+++ Data records +++

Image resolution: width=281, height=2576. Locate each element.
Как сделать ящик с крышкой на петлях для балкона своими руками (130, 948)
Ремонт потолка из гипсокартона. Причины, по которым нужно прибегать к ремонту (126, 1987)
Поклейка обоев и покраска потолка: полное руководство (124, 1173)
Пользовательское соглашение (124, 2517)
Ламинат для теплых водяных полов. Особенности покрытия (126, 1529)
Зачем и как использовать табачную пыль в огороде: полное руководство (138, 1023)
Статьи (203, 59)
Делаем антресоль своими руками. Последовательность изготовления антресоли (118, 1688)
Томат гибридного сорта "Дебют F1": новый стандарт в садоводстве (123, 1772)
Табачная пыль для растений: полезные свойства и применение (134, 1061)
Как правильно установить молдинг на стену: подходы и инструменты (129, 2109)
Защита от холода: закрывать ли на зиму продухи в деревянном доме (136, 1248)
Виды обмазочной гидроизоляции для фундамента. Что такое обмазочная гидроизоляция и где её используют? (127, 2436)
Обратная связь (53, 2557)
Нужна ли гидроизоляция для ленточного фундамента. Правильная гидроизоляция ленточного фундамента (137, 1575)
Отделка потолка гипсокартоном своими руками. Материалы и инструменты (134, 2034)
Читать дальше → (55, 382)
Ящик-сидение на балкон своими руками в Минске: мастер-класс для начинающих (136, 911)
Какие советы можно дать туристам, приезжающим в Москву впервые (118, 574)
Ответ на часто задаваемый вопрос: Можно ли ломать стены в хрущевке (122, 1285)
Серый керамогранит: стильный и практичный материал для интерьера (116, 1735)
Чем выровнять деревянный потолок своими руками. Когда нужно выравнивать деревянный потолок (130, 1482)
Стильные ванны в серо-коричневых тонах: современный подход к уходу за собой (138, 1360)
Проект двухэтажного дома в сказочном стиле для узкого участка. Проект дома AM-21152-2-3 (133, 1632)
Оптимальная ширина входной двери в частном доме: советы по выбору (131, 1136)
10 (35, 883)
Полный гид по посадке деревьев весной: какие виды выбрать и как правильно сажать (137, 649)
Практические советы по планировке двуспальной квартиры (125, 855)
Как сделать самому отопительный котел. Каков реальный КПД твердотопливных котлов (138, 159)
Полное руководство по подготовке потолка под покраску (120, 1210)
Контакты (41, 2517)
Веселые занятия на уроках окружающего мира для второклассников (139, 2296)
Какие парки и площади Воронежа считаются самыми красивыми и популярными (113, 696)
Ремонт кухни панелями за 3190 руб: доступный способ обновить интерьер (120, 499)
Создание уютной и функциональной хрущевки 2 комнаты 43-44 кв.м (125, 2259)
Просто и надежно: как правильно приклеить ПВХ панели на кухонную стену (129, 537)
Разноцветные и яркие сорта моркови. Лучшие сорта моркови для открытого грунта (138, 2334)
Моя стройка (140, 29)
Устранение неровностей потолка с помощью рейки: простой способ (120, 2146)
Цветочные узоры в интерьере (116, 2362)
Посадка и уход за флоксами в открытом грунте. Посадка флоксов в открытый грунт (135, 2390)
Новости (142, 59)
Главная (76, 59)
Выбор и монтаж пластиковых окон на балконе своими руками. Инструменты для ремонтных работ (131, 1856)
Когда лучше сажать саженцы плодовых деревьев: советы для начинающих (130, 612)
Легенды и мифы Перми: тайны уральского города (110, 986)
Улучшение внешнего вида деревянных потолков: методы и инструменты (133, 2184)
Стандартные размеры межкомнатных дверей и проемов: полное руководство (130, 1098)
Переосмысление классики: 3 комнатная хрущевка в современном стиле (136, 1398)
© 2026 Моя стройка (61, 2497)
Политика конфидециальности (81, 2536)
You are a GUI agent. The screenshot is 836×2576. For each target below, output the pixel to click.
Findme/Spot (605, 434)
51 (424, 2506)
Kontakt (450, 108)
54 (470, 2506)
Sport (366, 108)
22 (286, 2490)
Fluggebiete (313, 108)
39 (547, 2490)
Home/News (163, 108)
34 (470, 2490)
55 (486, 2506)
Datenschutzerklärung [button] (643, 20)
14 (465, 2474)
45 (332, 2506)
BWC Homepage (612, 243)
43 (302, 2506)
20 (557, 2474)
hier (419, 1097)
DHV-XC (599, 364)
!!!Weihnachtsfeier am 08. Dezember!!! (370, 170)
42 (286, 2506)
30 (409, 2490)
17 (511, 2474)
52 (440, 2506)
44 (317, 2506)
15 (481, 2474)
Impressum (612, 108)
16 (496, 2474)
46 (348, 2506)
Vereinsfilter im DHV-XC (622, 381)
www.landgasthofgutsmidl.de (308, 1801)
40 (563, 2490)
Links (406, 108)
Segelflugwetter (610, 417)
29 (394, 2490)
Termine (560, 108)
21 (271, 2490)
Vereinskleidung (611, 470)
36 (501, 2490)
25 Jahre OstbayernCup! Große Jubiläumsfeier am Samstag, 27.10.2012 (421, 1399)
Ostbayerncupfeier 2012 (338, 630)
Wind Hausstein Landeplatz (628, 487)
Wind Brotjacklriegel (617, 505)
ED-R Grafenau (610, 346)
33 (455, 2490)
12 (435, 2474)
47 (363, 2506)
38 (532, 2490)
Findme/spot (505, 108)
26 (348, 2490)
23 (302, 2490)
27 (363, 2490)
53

+++

> Exercise brief
Where the data above reaches the line holding "стройка (61, 2497)", begin printing, and stop after the line holding "hier (419, 1097)". Each line must be reproduced exactly, with nothing else added.

> Output
© 2026 Моя стройка (61, 2497)
Политика конфидециальности (81, 2536)
You are a GUI agent. The screenshot is 836×2576. For each target below, output the pixel to click.
Findme/Spot (605, 434)
51 (424, 2506)
Kontakt (450, 108)
54 (470, 2506)
Sport (366, 108)
22 (286, 2490)
Fluggebiete (313, 108)
39 (547, 2490)
Home/News (163, 108)
34 (470, 2490)
55 (486, 2506)
Datenschutzerklärung [button] (643, 20)
14 (465, 2474)
45 (332, 2506)
BWC Homepage (612, 243)
43 (302, 2506)
20 (557, 2474)
hier (419, 1097)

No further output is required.